La mirada de las víctimas a través del prisma de la movilización está marcada por un gran desacuerdo de origen. Ese desacuerdo es usualmente evocado en términos de una cierta tensión entre perspectivas rupturistas y perspectivas continuistas. Las primeras enfatizan la importancia que tienen las situaciones críticas o los eventos excepcionales como disparadores o puntos de partida para el involucramiento político. Las segundas, por el contrario, suelen defender una posición más centrada en procesos, y proponen examinar las trayectorias o biografías de personas y grupos colocando en relación las situaciones o los eventos excepcionales con las disposiciones, los saberes previos u otro tipo de antecedentes que modelan la forma en que las personas se enfrentan a la situación de sufrimiento o padecimiento. Dos aclaraciones importantes se imponen aquí. La primera es que las visiones rupturistas tienen a su favor el hecho de que la atribución o autoatribución de la condición de víctima es siempre relativa a algún tipo de hecho o acontecimiento que tiene cierto carácter atípico o inesperado. Ya se trate de un acontecimiento “grande” como una inundación o un terremoto o uno comparativamente más “pequeño” como un delito o un incidente vial, es siempre la irrupción del hecho inesperado (y, en ese sentido, extraordinario) y el daño o trauma que produce, el sufrimiento o el dolor que inflige, lo que permite movilizar la categoría de víctima. La segunda es que desde esa perspectiva el compromiso político no refiere necesariamente al involucramiento político partidario ni a la participación a través de canales o estructuras formales de la representación política, sino al modo en que las víctimas se cruzan con la política a través de los procesos de organización y movilización colectiva que incluyen actividades como la denuncia pública, la protesta, el conflicto y la negociación con actores que detentan poder.

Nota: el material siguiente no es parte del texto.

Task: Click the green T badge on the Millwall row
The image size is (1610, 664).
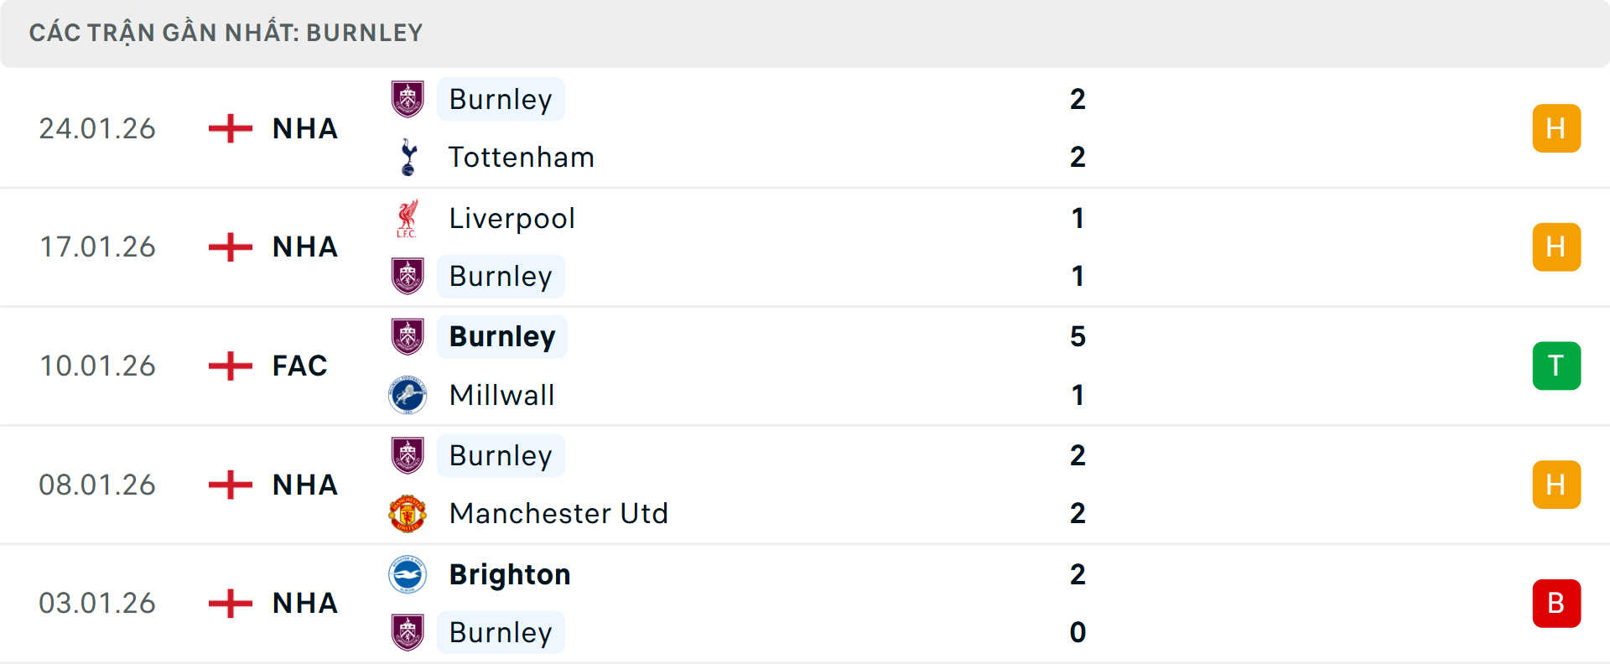Action: point(1556,366)
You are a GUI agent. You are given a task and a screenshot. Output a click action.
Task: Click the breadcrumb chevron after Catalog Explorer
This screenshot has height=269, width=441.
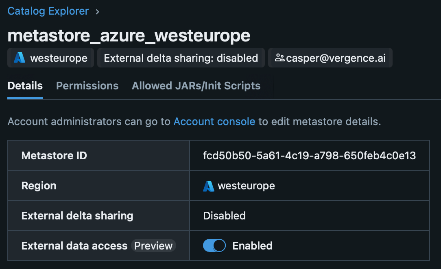click(x=97, y=11)
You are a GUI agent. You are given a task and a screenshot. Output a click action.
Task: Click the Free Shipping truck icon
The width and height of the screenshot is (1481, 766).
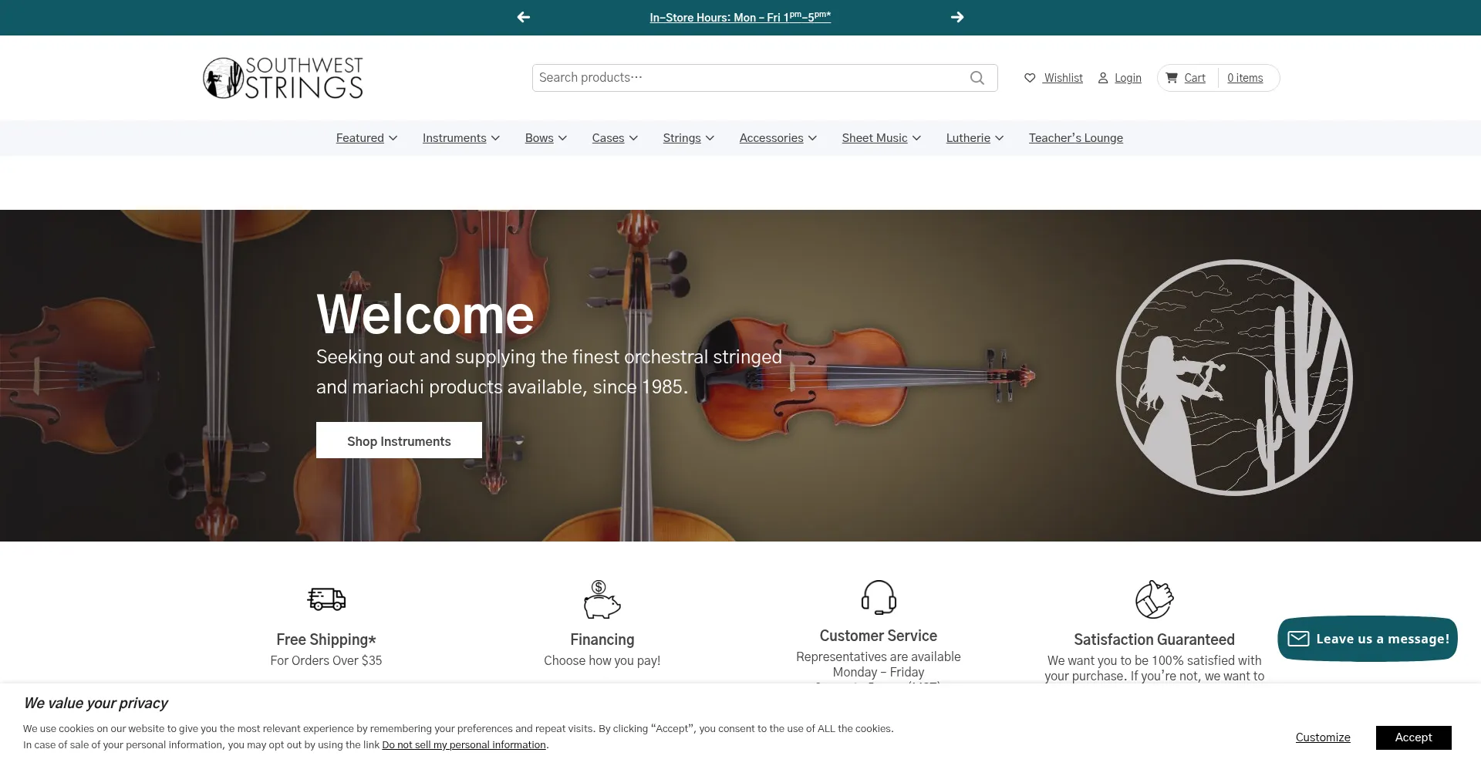pyautogui.click(x=326, y=599)
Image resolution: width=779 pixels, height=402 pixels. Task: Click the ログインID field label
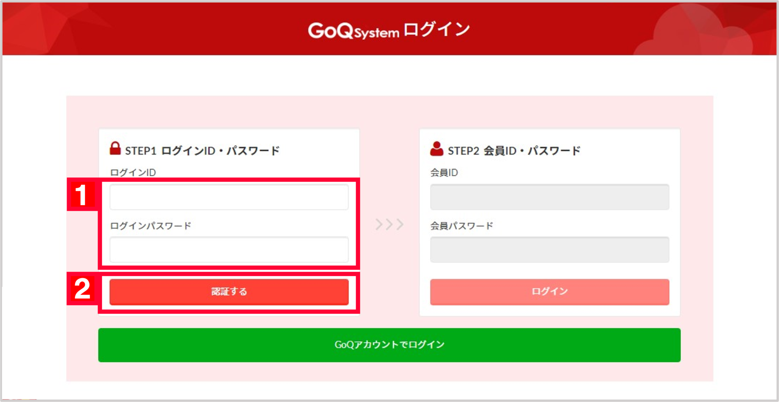(x=133, y=172)
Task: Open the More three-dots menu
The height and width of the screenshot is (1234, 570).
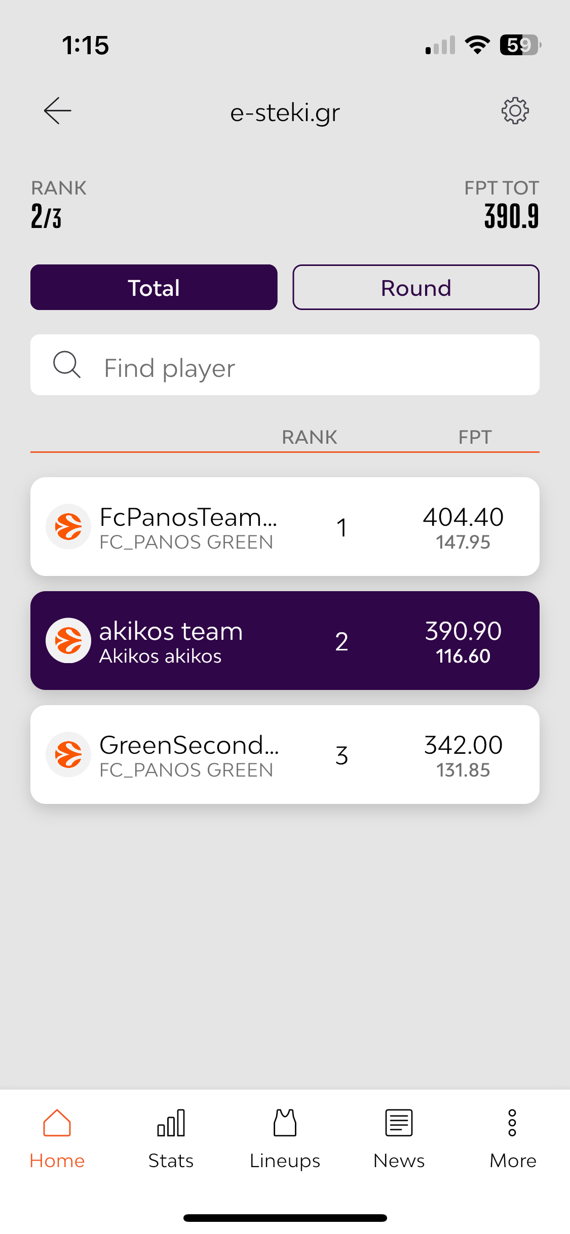Action: click(x=512, y=1123)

El involucramiento político de las víctimas no puede ser explicado como un producto automático de las situaciones traumáticas o de sufrimiento. La relación de las víctimas con las crisis y los procesos de movilización implican otros elementos: no importa cuán atroz o devastadora sea una catástrofe, cuán sanguinario u horrendo un crimen, necesitamos incorporar otras cuestiones al análisis a fin de comprender por qué y de qué modo las víctimas producen movilización política.

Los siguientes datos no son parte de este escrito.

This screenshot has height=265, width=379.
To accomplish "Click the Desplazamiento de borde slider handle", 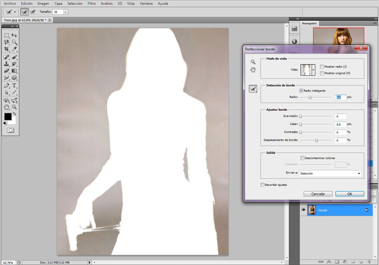I will pos(316,140).
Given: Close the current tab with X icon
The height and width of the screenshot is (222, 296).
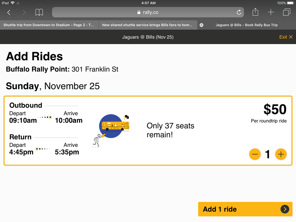Looking at the screenshot, I should pyautogui.click(x=201, y=25).
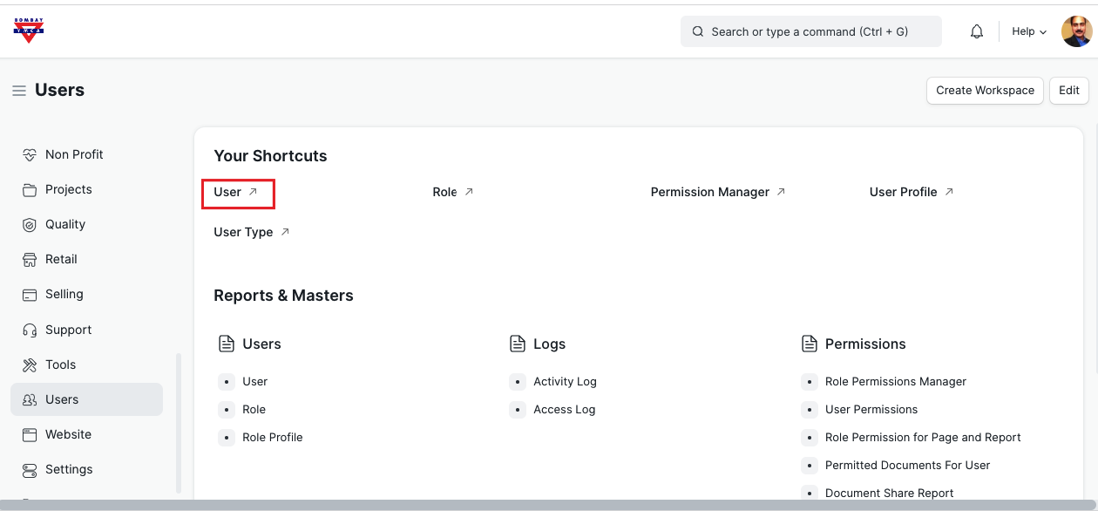Open the Permission Manager shortcut
The height and width of the screenshot is (511, 1098).
click(709, 192)
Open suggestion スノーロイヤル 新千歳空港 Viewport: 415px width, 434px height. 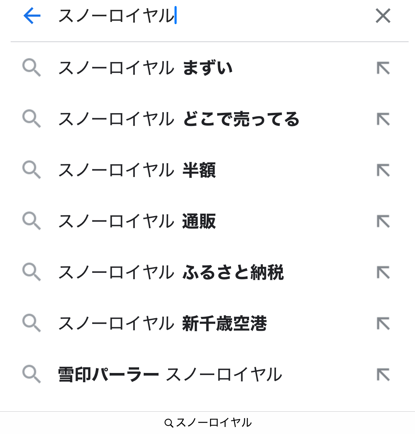(x=162, y=323)
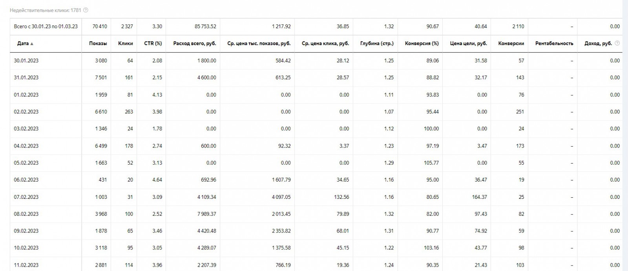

Lemieux y Vilain, en el texto incluido en esta compilación, se hacen precisamente esa pregunta e intentan responderla a partir de la comparación de dos eventos trágicos de características similares pero distanciados en el tiempo. Se preguntan entonces por qué el incendio de un cine en un suburbio parisino en los años 40 no produjo víctimas movilizadas y sí lo hizo la muerte de varias personas causada por un evento similar en unos baños termales situado en los Pirineos que tuvo lugar en los años 90. Los autores sostienen que puede registrarse un cambio significativo en la sociedad francesa de las últimas décadas y que este implica un desplazamiento importante en la forma en que se considera la adversidad. Generaciones anteriores solían enfrentar el infortunio como una fatalidad frente a la cual no cabía otra actitud que la resignación. Por el contrario, luego de los años 60 y con fuerza desde la década de 1980, son cada vez más las situaciones desgraciadas que requieren una explicación en términos de faltas, errores u omisiones cometidos por personas en situaciones de responsabilidad y obligación para con los otros.

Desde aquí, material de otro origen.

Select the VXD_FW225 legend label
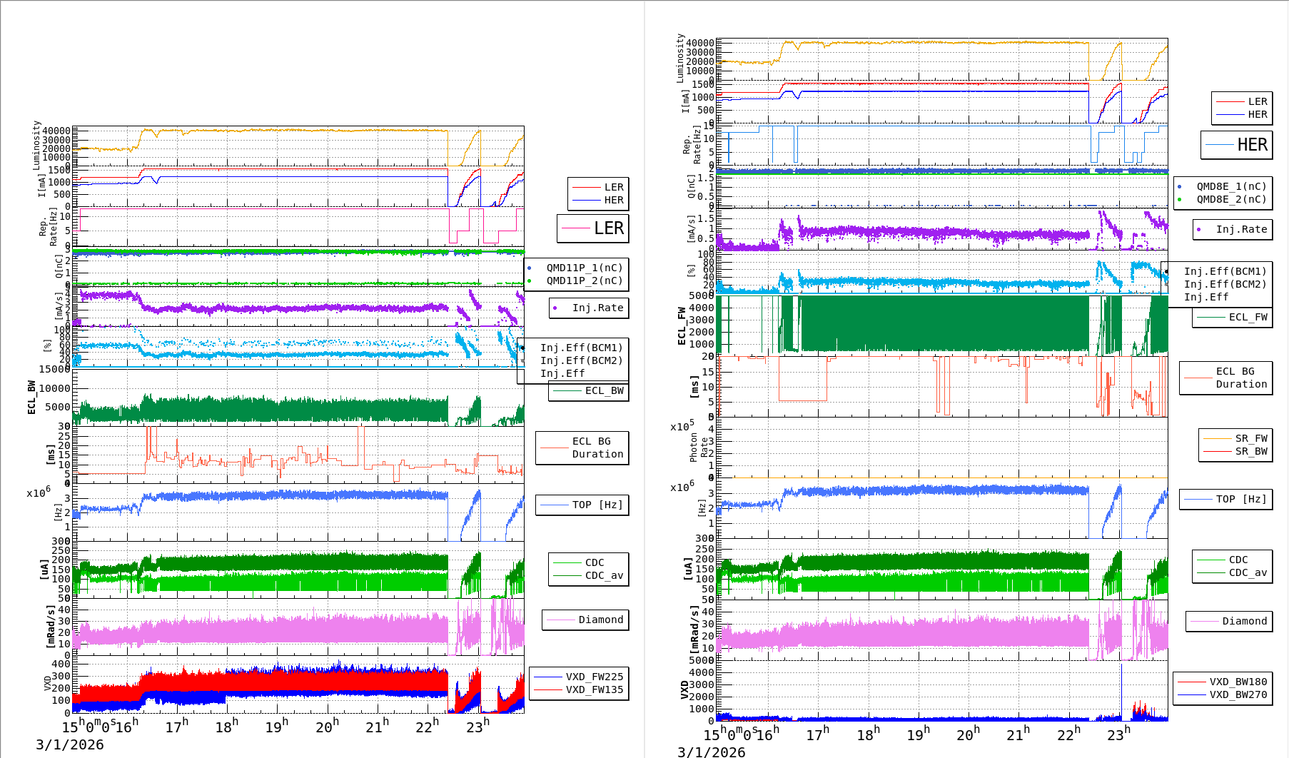The image size is (1289, 758). (594, 677)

Detengámonos por un momento en el argumento del desplazamiento. Consideremos que, a partir del último siglo en Occidente, existen cada vez más dominios del mundo y de la vida que están bajo el control de la actividad humana y que, por lo tanto, no pueden ser considerados como propios o específicos de la naturaleza. Tal como sostiene B. Latour (2022), nuestras coordenadas para establecer las diferenciaciones entre mundo natural y mundo social finalmente no son tan claras ni estables como hubiera querido la filosofía de la ciencia moderna. Resulta que esas fronteras son a la vez porosas y cambiantes. Por otro lado, si parte de esa movilidad se debe al impulso moderno por controlar a la naturaleza y ponerla al servicio de nuestras condiciones de vida y es el resultado de este–, es claro que, entre fines del siglo pasado y comienzos del actual, hemos asistido a transformaciones aceleradas que vuelven cada vez más difícil el trazado de los límites. Finalmente, se trata del desplazamiento de lo que A. Giddens (1993) denominó un “riesgo natural” hacia un “riesgo fabricado”.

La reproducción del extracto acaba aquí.